赤字覚悟でも開発会社を支える
さらにKDDIの強さを支える重要なサービスが、12年3月からスタートした「auスマートパス」だ。これは月額390円で500以上のアプリを自由に利用できるというもので、開始から約1年で500万契約を超えている。
スマホは自由にアプリを選べる点が魅力だが、その種類は数十万にのぼり、初心者には敷居が高い。また購入しなければ試すことができず、使い比べるのが難しい。一方、スマートパスであれば、KDDIの選んだ人気アプリが使い放題のため、初心者でも安心して楽しめる。
またこのサービスは開発会社にもメリットがある。有料アプリは競争が激しく、なかなか利益に結びつかない。だがスマートパスでは利用者の数に応じて利用料が支払われる仕組みのため、ユーザーは手軽に試すことができ、開発会社は実力にあった収益が得られる。開発会社からは「アプリでようやく儲かるようになった」という声が聞かれる。
KDDIはスマートパスの参入会社に利益が出るように赤字覚悟で投資を重ねてきた。初期投資の回収には「400万契約が必要」(高橋誠専務)といわれていたが、すでに500万契約を超えており、現在は無料で提供されているiPhone向けサービスも5月から課金が始まるため、これからは利益貢献が期待できる。
なぜ赤字のリスクをとってまで開発会社をサポートするのか。それは先進的な企業との提携が、KDDIの成長を後押ししてきた歴史があるからだ。

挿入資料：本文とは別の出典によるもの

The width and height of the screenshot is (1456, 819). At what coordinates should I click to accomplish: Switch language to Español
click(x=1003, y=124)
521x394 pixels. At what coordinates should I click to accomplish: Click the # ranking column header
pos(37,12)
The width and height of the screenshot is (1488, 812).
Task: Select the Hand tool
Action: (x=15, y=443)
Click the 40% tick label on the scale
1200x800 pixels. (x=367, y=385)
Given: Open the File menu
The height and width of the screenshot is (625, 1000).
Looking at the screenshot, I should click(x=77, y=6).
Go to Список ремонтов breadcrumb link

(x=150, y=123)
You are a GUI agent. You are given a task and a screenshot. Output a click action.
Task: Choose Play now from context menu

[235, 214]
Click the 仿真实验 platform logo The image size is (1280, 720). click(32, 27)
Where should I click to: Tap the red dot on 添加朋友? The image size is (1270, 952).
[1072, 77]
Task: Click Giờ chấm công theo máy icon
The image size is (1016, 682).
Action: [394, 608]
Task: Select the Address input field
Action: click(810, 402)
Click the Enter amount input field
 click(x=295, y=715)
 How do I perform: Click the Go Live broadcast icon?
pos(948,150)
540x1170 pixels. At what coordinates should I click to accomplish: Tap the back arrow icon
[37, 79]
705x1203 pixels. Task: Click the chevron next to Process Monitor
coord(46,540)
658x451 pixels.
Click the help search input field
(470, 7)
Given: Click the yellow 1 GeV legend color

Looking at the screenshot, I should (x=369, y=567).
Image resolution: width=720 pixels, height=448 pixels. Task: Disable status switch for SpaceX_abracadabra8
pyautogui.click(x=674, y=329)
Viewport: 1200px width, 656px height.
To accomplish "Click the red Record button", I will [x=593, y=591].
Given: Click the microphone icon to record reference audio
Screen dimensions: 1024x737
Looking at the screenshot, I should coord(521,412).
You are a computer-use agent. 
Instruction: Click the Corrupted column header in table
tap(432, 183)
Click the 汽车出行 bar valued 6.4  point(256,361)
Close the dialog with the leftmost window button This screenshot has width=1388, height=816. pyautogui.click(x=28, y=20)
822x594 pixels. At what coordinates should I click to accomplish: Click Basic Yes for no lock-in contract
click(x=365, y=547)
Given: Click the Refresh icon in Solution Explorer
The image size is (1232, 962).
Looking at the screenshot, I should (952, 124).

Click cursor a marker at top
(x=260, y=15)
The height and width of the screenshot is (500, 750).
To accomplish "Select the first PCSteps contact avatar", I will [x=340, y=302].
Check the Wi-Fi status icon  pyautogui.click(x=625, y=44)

KDDIは06年7月にソーシャルゲーム大手のグリーに出資している。当時のグリーの事業は現在とは異なるが、結果としてグリーの成長は携帯電話の利用を後押しすることになった。ほかにもIP電話のスカイプやSNS大手のフェイスブック、「LINE」を提供するNHNジャパン(現LINE)との提携など、常に業界の話題を集めてきた。高橋専務は「提携は利益面での貢献はほとんどないが、ユーザーの満足度を高めるうえでは、お互いにプラスになる」と話す。